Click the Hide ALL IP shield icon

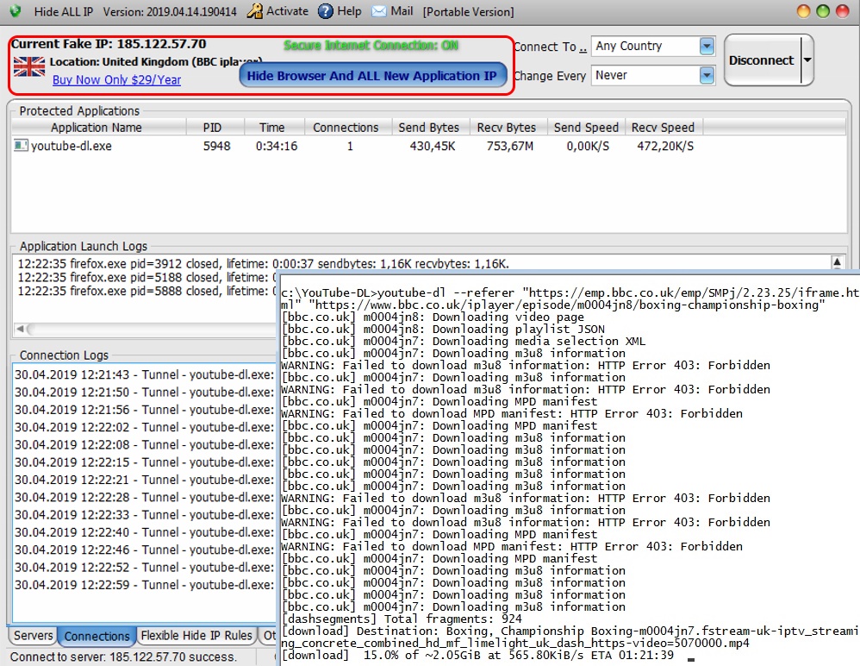click(x=16, y=10)
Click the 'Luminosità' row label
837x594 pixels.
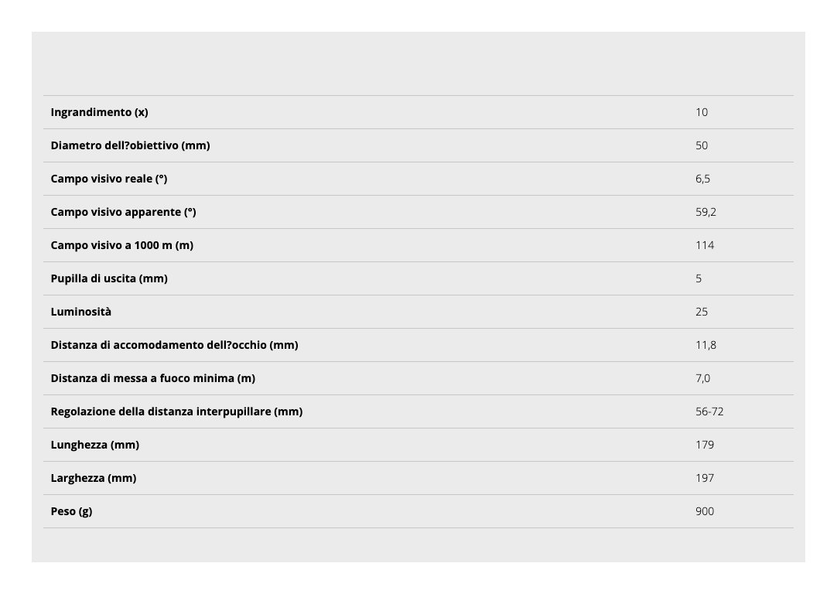(81, 312)

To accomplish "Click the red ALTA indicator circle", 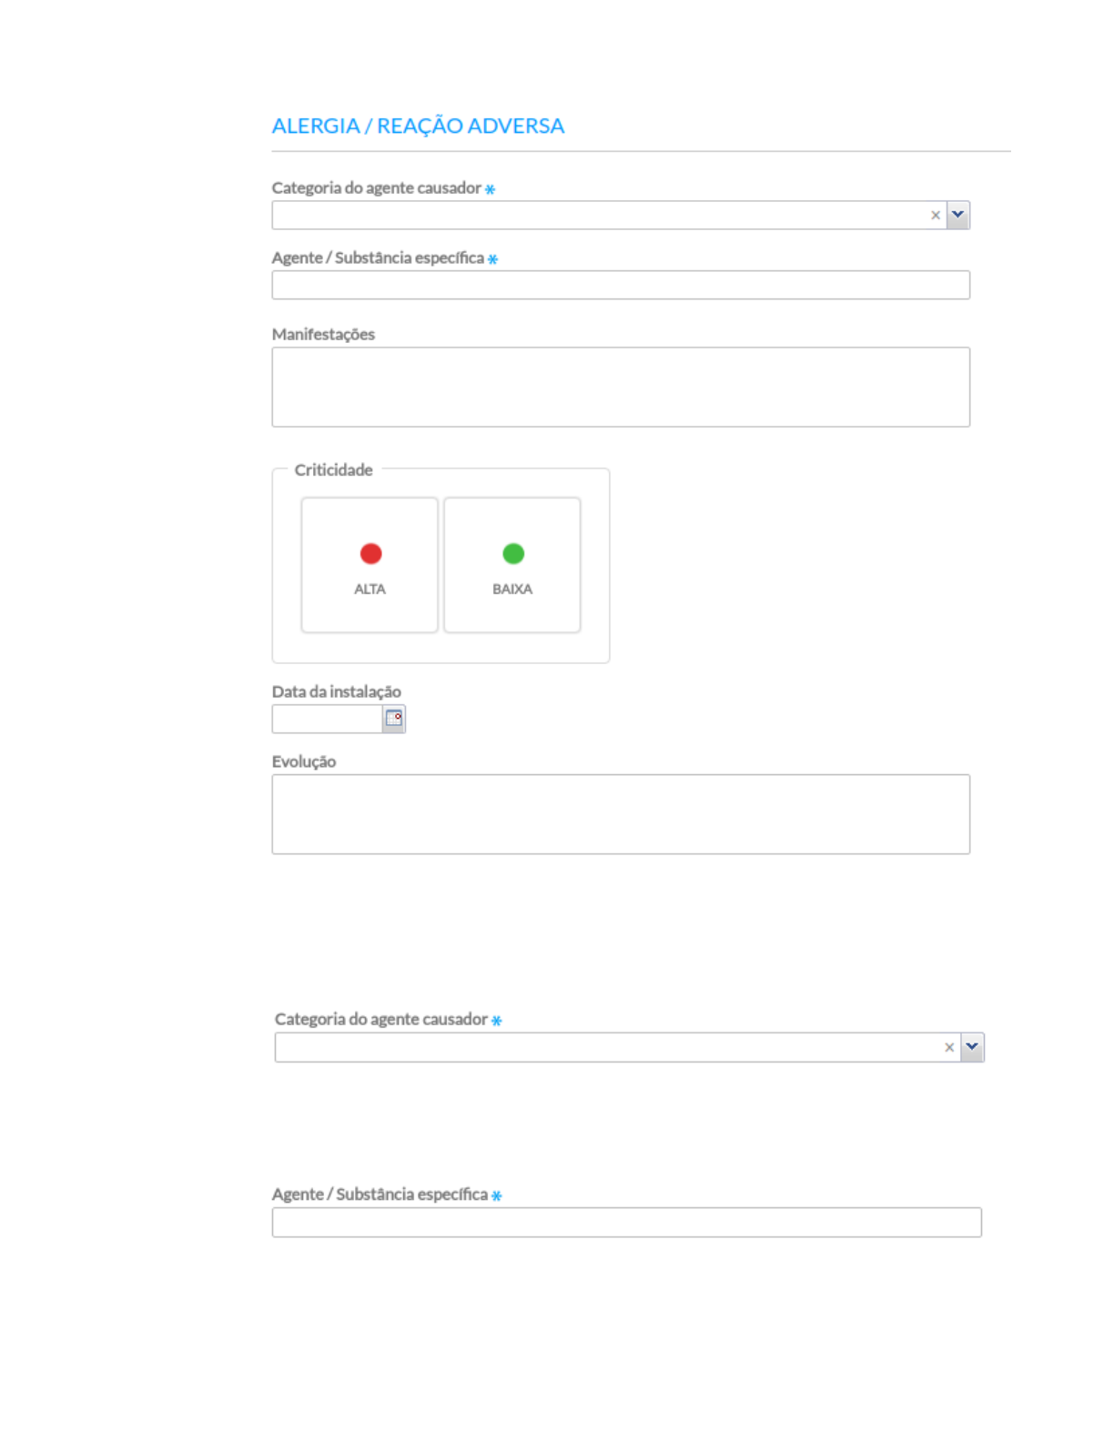I will coord(370,554).
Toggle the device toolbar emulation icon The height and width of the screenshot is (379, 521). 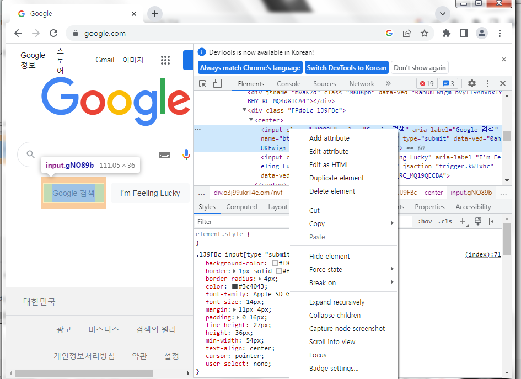(x=217, y=83)
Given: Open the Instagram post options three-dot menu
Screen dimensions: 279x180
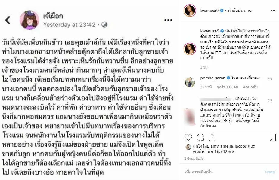Looking at the screenshot, I should (273, 11).
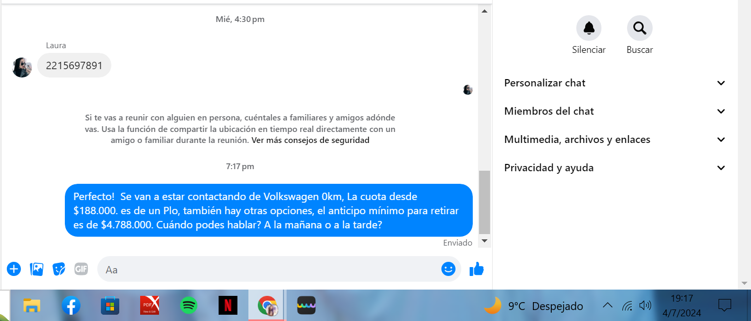
Task: Attach a photo with the image icon
Action: pos(37,269)
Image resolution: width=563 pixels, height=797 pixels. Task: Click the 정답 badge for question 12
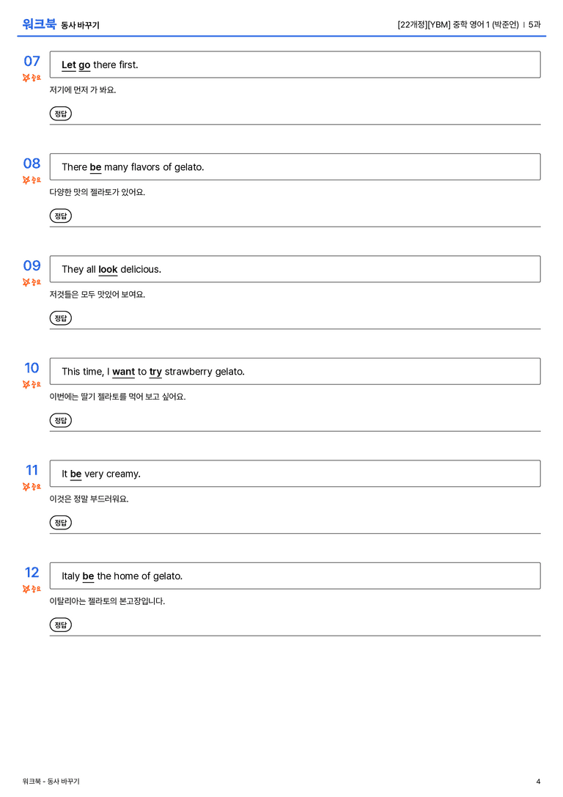[x=60, y=625]
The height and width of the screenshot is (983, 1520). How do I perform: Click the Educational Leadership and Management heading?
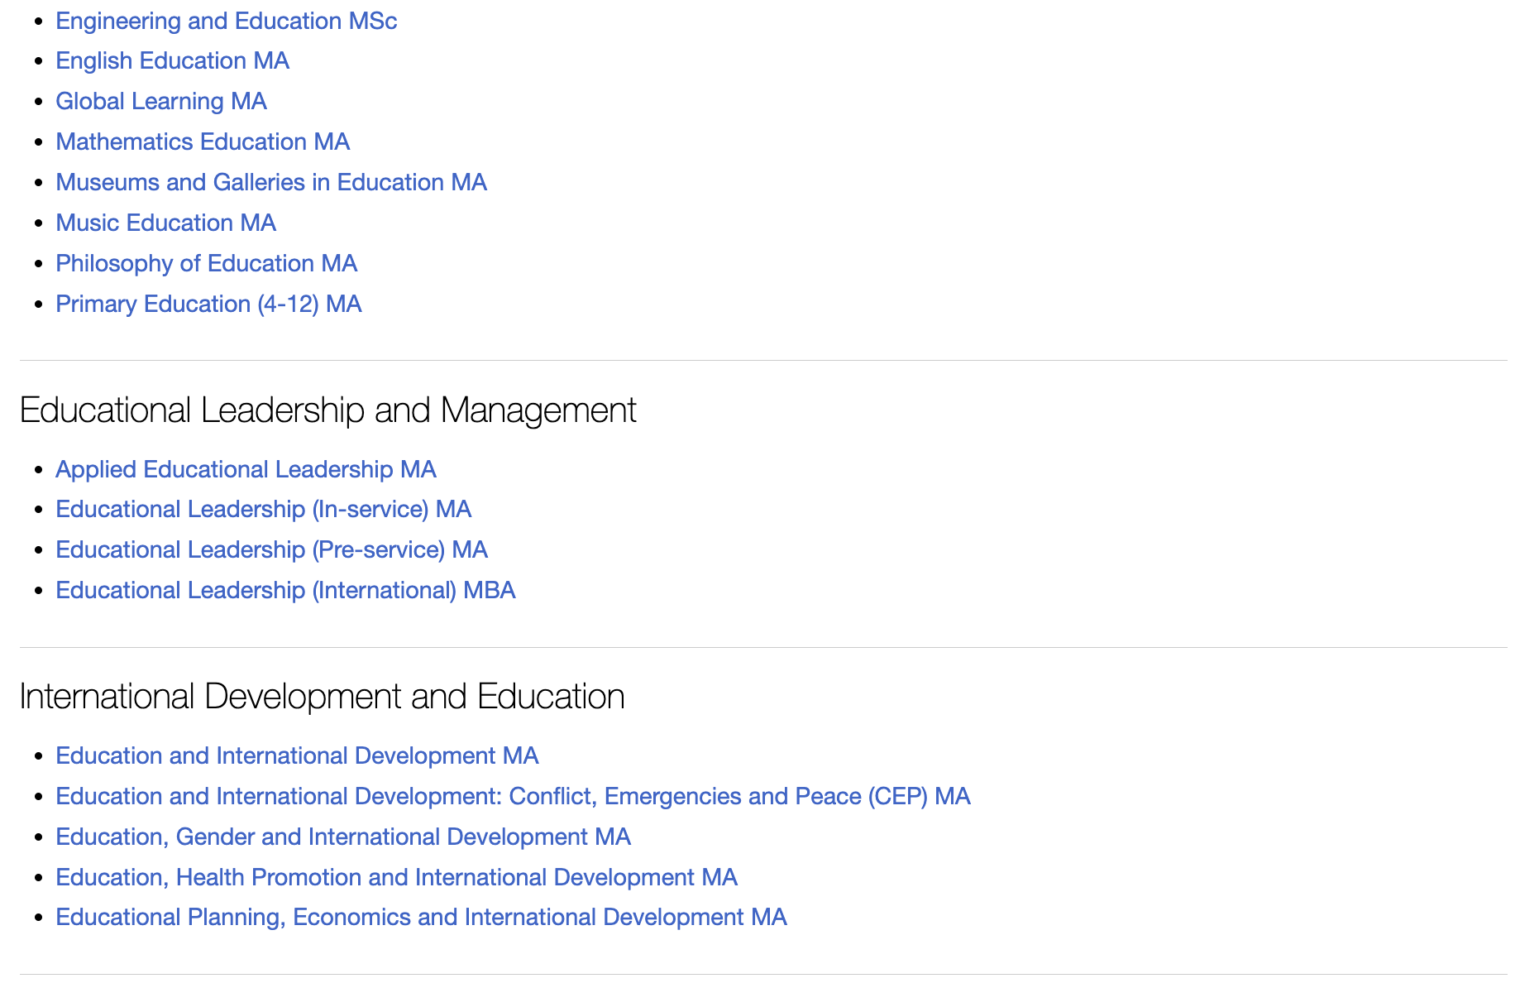click(x=327, y=410)
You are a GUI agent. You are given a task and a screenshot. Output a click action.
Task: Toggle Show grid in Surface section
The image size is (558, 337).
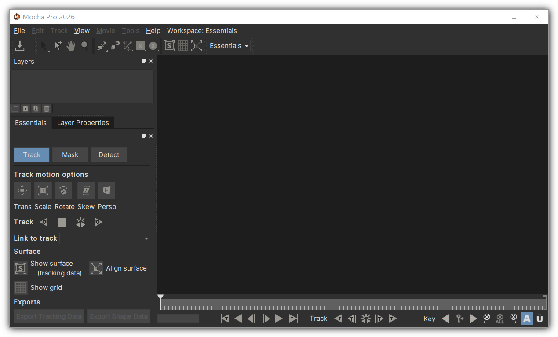coord(21,288)
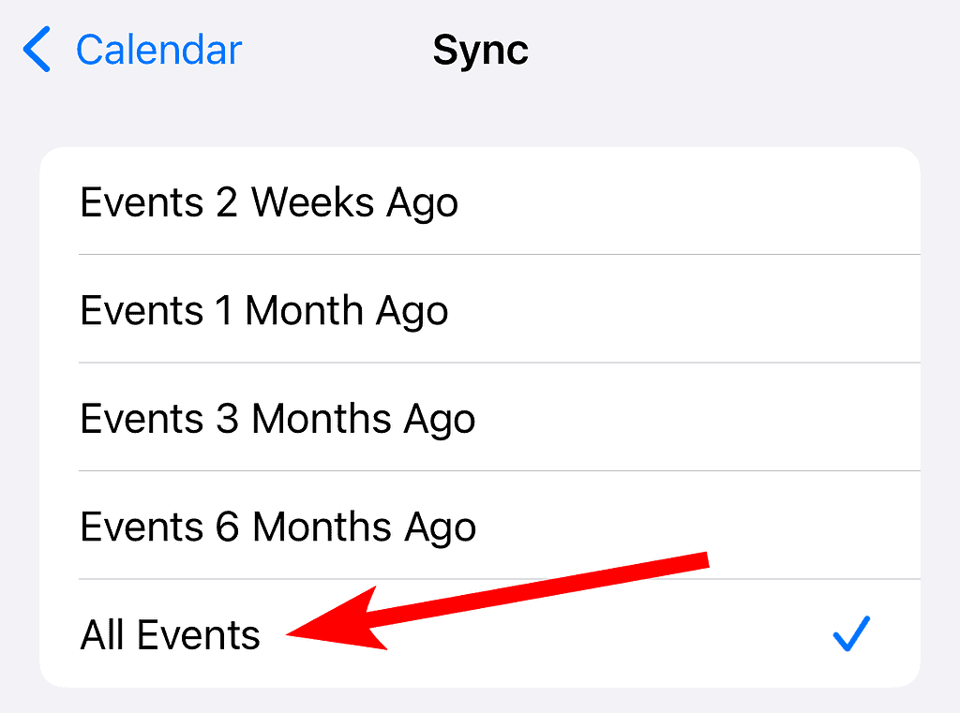This screenshot has height=713, width=960.
Task: Click gray background below the options list
Action: (x=480, y=702)
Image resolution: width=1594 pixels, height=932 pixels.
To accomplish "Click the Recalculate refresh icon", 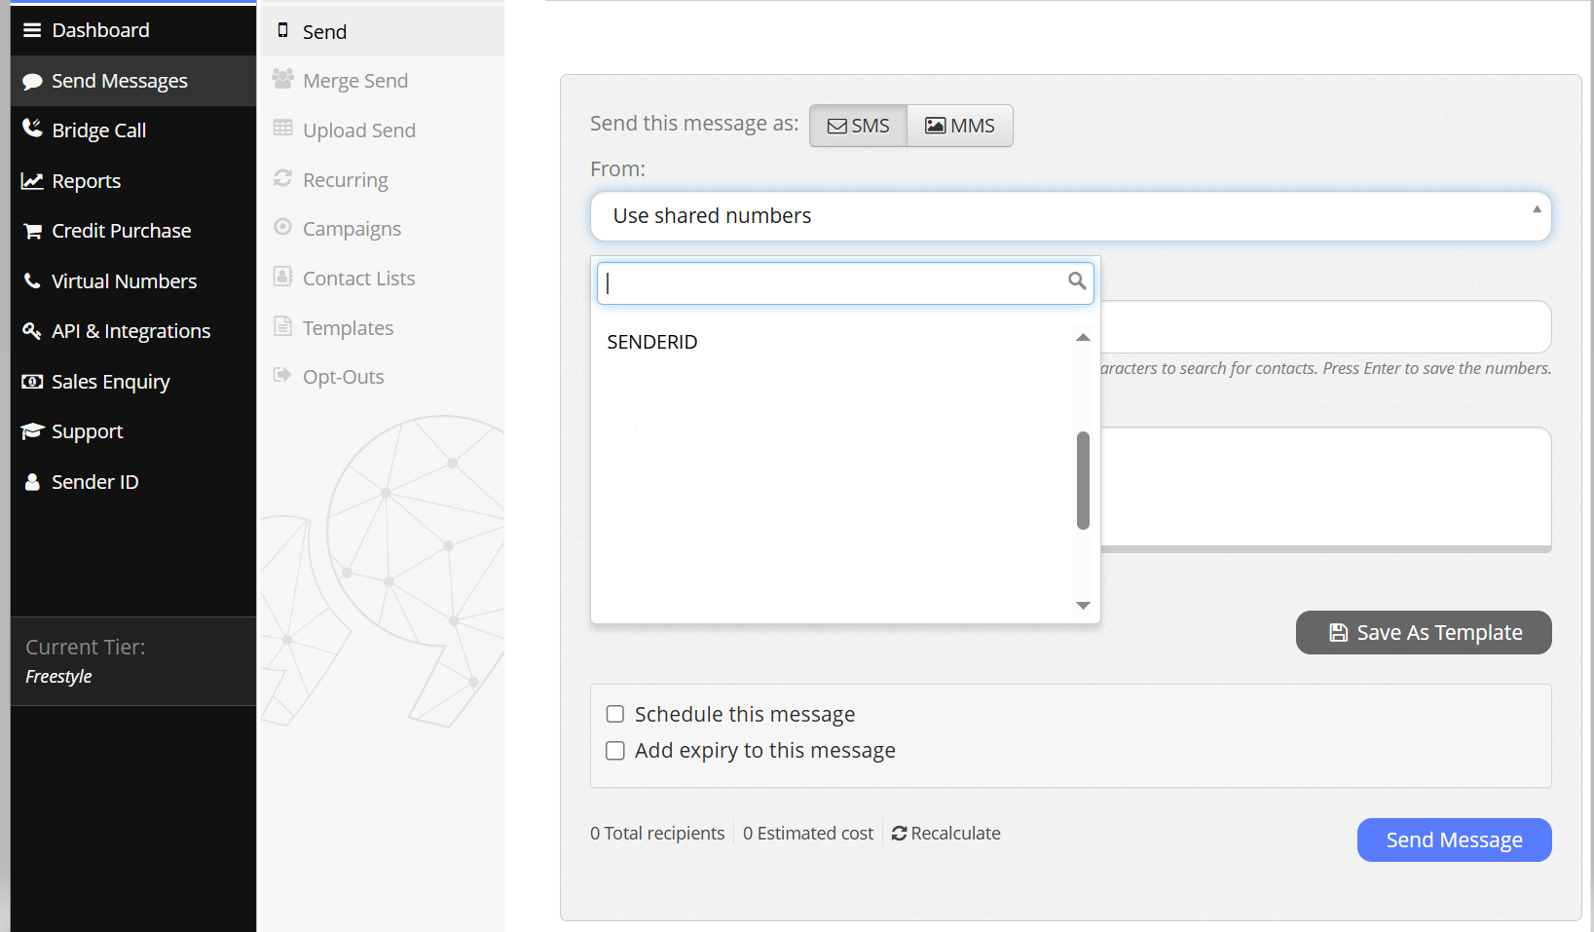I will (x=899, y=834).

Aim of the task: Each line between the one holding "Image resolution: width=563" and the one holding "Task: Toggle Show grid in Surface section", inclusive, should be copied exactly as it appears above, and pictures should be omitted.

Exercise response:
Image resolution: width=563 pixels, height=797 pixels. Task: Click the 정답 badge for question 12
[x=60, y=625]
The height and width of the screenshot is (983, 1520). How do I perform: Click the Educational Leadership and Management heading?
click(x=327, y=410)
You are a GUI agent. You are given a task and a screenshot. Output a click action.
Task: Toggle Show grid in Surface section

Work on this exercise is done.